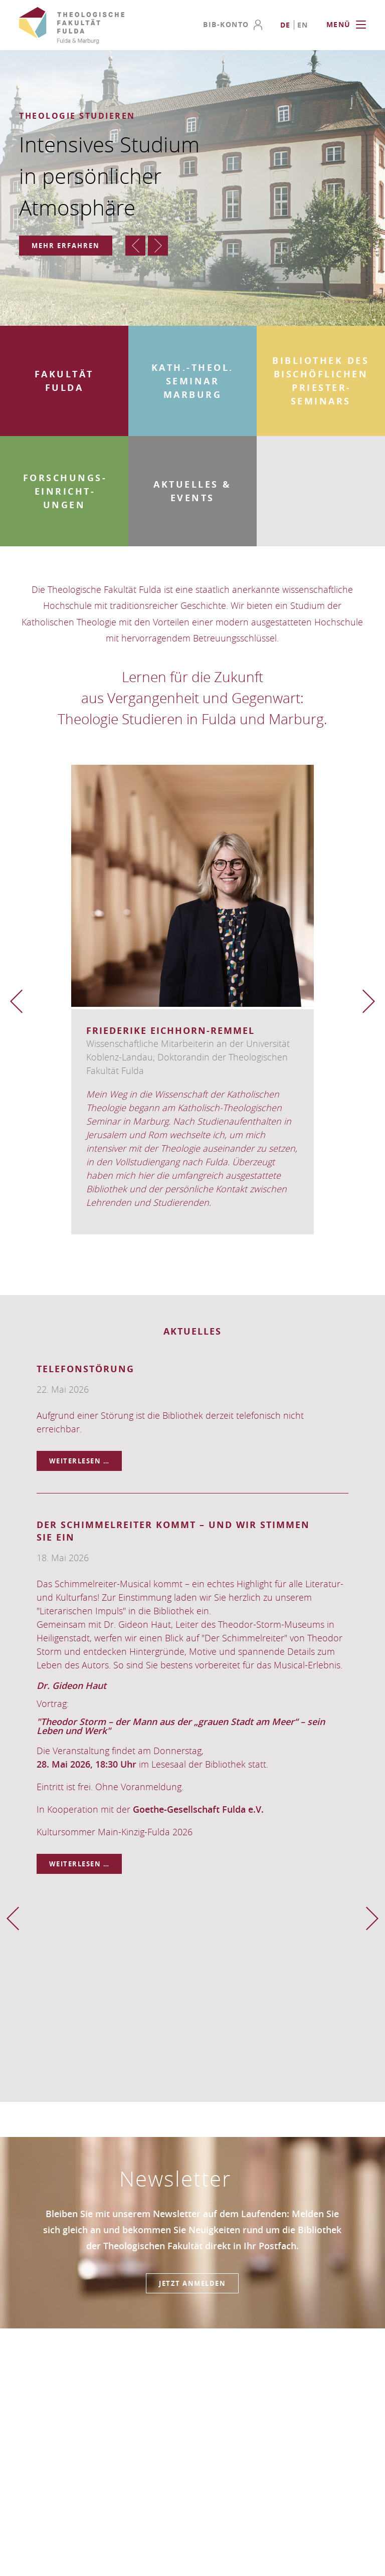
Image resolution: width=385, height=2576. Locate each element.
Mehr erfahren (66, 245)
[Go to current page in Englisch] (302, 25)
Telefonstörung (85, 1369)
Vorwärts (158, 246)
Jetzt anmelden (192, 2283)
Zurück (135, 246)
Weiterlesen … (85, 1458)
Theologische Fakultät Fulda (71, 25)
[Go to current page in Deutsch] (285, 25)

--- Challenge ---
Render every row above as a Markdown table with the columns No. and Line, giving each line its number and its text, skipping blank lines. Leave the pictures out.

--- Exercise solution ---
| No. | Line |
|---|---|
| 1 | Image resolution: width=385, height=2576. Locate each element. |
| 2 | Mehr erfahren (66, 245) |
| 3 | [Go to current page in Englisch] (302, 25) |
| 4 | Telefonstörung (85, 1369) |
| 5 | Vorwärts (158, 246) |
| 6 | Jetzt anmelden (192, 2283) |
| 7 | Zurück (135, 246) |
| 8 | Weiterlesen … (85, 1458) |
| 9 | Theologische Fakultät Fulda (71, 25) |
| 10 | [Go to current page in Deutsch] (285, 25) |